— EXTRAIT DU TEXTE —
______

I. La solitude dans la foule

Un contraste rend plus douloureuse la solitude du pauvre saltimbanque.

1. D’une part, la fête et sa foule

L’impression de grand nombre, de cohue est donnée par :

· les mots à sens collectif (« tout » « partout »),
· l’emploi des pluriels (« les uns et les autres », « les enfants », « leurs mères », « leurs pères »).

2. D’autre part, celui qui est tout seul : un pauvre saltimbanque

Aux yeux du poète, la pire des solitudes est celle que l’on ressent dans la foule des grandes villes.

3. L’utilisation de l’espace

Elle renforce cette solitude d’une impression d’exclusion.

D’une part, l’espace occupé par la fête dont l’évocation est scandée par une rime intérieure en « tout » (renforcée par l’anaphore « partout » de la troisième strophe).

Et puis, une sorte de marche-frontière, un lieu dont la marginalisation est fortement soulignée (« au bout, à l’extrême bout ») par la reprise qui se résout en deux syllabes d’une sécheresse saisissante « ici ».

Le pauvre saltimbanque – qui a été probablement lui aussi, « un escamoteur éblouissant comme un dieu », est désormais déchu, inutilisable, et de ce fait, exclu.

II. Fête et détresse

L’univers de la fête est fait de bruits, de lumière, de mouvement, d’abondance.

1. Le tumulte de la joie

Il est exprimé par le vocabulaire, bien entendu (« cris », « explosion frénétique de vitalité ») ;

Mais aussi, de façon plus subtile et plus suggestive par le rythme : par exemple par les pauses de la première phrase qui lui confèrent un rythme presque bondissant et endiablé (« Tout n’était que lumière, poussière, cris, joie, tumulte ») ou par la cadence quasi-musicale des deux séquences parallèles : « les uns dépensaient, les autres gagnaient » : 5 syllabes chacune ; des vers blancs, grâce à la rime.

2. La lumière

La fête est associée à la lumière.

Cette lumière si vive abolit les couleurs : « tout n’était que lumière » ou encore « un escamoteur éblouissant »).

3. L’animation

Elle est évoquée par :

· Le rythme,
· Le vocabulaire

Et en particulier par l’accumulation des verbes de mouvement (« dépensaient » « gagnaient » « se suspendaient », « montaient », « partout circulait »).

4. L’abondance

Outre la « certitude du pain pour le lendemain », on devine la ripaille facilitée par « le gain » avec les évocations gustatives des « bâtons de sucre » et de « l’odeur de friture ».

Dans l’espace de la fête, tous les sens sont sollicités et comblés, ce sont les « splendeurs » d’une grande ripaille populaire.

______

— EXTRAIT SOURCE —
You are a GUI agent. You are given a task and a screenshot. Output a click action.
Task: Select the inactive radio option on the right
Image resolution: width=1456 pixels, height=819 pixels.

______

— CONSIGNES —
#1 Reprenez le passage de l'extrait du texte allant de « Le pauvre saltimbanque » jusqu'à « de mouvement, d’abondance. » inclus, en remplaçant « déchu » par « tombé ».
#2 Traduisez en anglais la phrase suivante de l'extrait du texte : « Aux yeux du poète, la pire des solitudes est celle que l’on ressent dans la foule des grandes villes. »
#3 Présentez sous forme de liste le paragraphe de l'extrait du texte qui commence par « Mais aussi, de façon plus subtile », en gardant ses informations essentielles.

— RÉPONSES —
#1
Le pauvre saltimbanque – qui a été probablement lui aussi, « un escamoteur éblouissant comme un dieu », est désormais tombé, inutilisable, et de ce fait, exclu.

II. Fête et détresse

L’univers de la fête est fait de bruits, de lumière, de mouvement, d’abondance.

#2 In the poet's eyes, the worst of solitudes is the one felt in the crowd of big cities.

#3
- Le tumulte de la joie est aussi rendu, de façon plus subtile et suggestive, par le rythme.
- Les pauses de la première phrase lui donnent un rythme presque bondissant et endiablé (« Tout n’était que lumière, poussière, cris, joie, tumulte »).
- Les deux séquences parallèles « les uns dépensaient, les autres gagnaient » ont une cadence quasi-musicale : 5 syllabes chacune, des vers blancs grâce à la rime.